EXERCISE: Restate the entries word for word and skip every image.

EXTRACTED RECORDS:
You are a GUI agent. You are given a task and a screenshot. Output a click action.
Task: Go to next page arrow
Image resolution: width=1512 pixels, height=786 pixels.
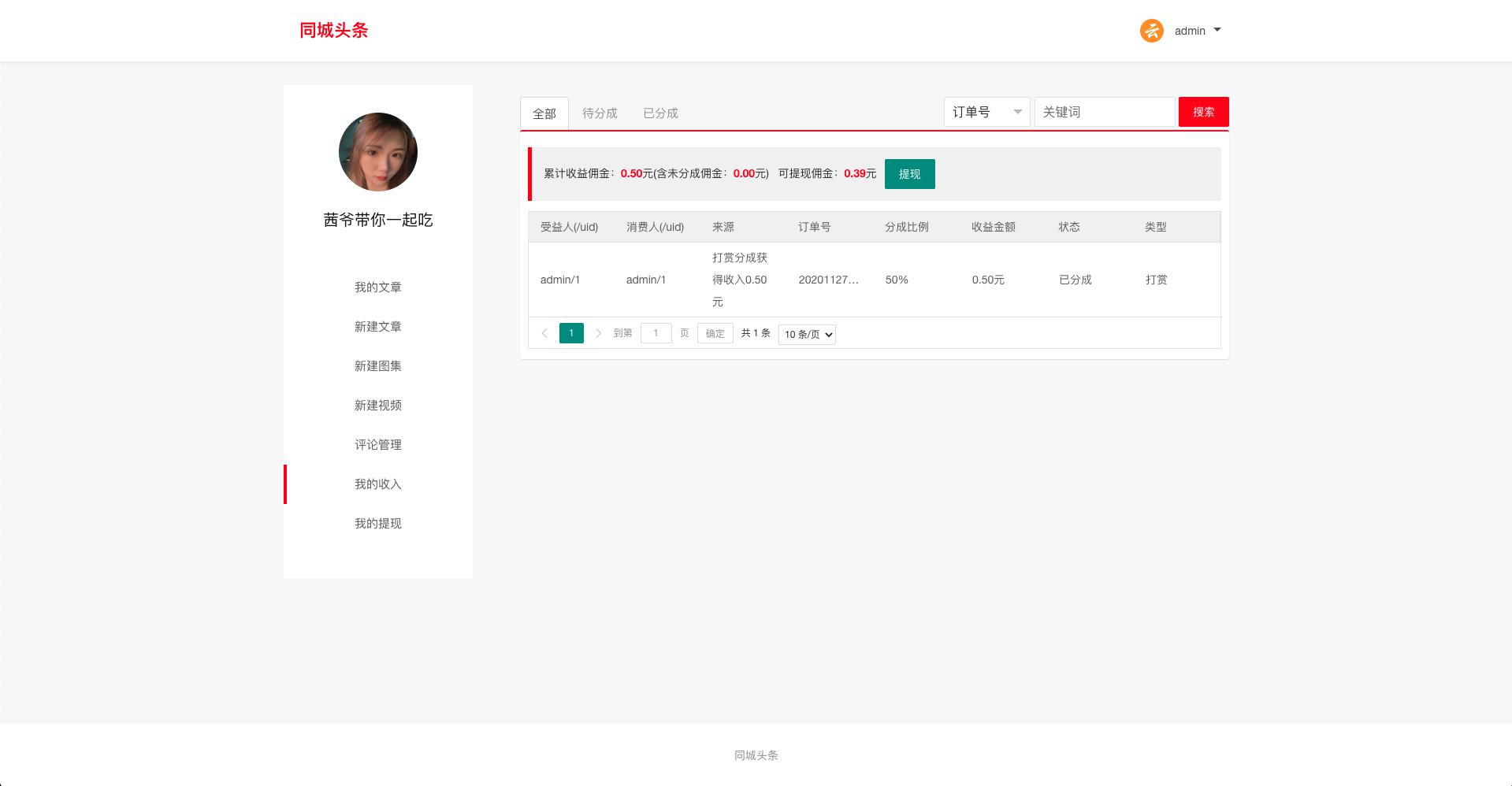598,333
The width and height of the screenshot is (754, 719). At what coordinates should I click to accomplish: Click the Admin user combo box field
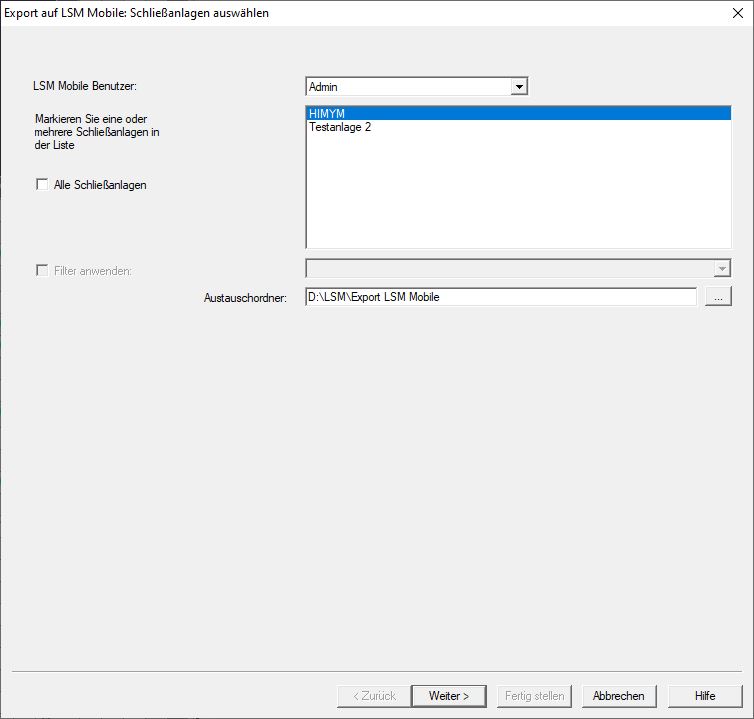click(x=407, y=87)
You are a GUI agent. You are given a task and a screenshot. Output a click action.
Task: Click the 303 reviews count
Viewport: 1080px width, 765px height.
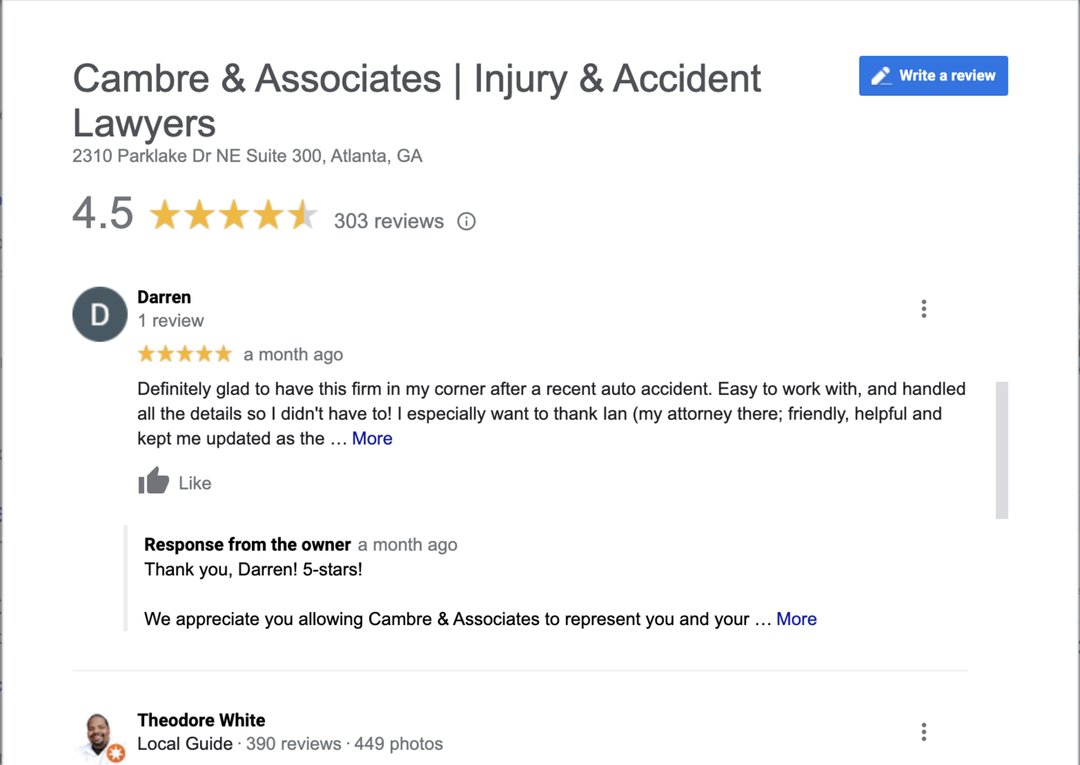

REPLY TO THE EXERCISE:
You are a GUI agent. You are given a task and a screenshot. Output a click action.
Task: Go to next page arrow
Image resolution: width=1512 pixels, height=786 pixels.
598,333
The width and height of the screenshot is (754, 719). At what coordinates should I click to accomplish: Click the Admin user combo box field
click(x=407, y=87)
You are a GUI agent. You are given a task and a screenshot. Output a click action.
Task: Click the 303 reviews count
Viewport: 1080px width, 765px height.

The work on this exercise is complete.